Try it = Whenever a line in this data holds the word "accomplish", report that line in full.

### Source information ###

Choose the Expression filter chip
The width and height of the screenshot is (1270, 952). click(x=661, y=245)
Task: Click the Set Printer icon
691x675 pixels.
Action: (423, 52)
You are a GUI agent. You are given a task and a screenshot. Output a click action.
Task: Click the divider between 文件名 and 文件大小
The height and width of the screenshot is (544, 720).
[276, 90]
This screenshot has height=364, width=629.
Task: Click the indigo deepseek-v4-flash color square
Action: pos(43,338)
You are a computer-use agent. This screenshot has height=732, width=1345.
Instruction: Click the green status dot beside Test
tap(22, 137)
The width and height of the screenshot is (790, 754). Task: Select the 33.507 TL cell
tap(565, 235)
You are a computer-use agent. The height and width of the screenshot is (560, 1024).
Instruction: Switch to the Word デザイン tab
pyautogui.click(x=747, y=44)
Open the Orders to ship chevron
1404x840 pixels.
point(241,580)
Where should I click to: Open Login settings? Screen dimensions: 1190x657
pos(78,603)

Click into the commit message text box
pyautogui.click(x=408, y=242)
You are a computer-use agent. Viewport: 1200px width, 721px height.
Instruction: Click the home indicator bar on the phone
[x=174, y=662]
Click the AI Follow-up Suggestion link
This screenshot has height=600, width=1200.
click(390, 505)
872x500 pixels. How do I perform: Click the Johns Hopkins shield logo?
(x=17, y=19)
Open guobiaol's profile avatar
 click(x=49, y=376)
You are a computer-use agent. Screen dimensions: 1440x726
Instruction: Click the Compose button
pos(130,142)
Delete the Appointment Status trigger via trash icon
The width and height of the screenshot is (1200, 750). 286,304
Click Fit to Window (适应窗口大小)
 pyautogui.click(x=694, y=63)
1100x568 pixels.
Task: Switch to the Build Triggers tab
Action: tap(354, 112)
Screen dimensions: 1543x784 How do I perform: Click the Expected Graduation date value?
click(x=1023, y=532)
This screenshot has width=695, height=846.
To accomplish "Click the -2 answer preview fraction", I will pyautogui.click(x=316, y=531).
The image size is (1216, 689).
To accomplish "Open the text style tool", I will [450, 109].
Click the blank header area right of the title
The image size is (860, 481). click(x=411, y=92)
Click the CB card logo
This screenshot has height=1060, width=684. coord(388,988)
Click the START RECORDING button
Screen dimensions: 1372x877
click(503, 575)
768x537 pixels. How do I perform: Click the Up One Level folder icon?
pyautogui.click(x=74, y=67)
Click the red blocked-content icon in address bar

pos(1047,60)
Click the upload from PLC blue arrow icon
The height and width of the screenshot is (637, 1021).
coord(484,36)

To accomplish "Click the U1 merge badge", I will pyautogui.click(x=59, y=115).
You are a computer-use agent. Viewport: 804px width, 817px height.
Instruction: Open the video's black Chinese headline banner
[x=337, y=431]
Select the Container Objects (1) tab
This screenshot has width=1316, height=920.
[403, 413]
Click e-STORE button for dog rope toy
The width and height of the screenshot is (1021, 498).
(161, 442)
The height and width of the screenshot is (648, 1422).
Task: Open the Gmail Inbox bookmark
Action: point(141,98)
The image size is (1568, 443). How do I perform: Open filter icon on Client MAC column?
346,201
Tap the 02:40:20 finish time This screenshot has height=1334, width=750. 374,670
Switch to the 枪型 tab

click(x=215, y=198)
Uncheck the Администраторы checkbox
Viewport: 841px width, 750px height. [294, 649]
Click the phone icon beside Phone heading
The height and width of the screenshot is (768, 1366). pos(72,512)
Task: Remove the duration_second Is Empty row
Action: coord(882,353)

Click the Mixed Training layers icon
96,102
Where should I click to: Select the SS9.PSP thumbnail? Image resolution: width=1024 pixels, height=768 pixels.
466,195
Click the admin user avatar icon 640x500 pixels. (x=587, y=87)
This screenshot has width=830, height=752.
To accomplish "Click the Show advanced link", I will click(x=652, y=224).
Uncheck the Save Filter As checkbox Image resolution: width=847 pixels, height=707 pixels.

###

Your response =
To accomplish "Click the -2 answer preview fraction", I will pyautogui.click(x=316, y=531).
To accomplish "Open the text style tool", I will [450, 109].
To accomplish "Click the U1 merge badge", I will pyautogui.click(x=59, y=115).
To accomplish "Click the Show advanced link", I will click(x=652, y=224).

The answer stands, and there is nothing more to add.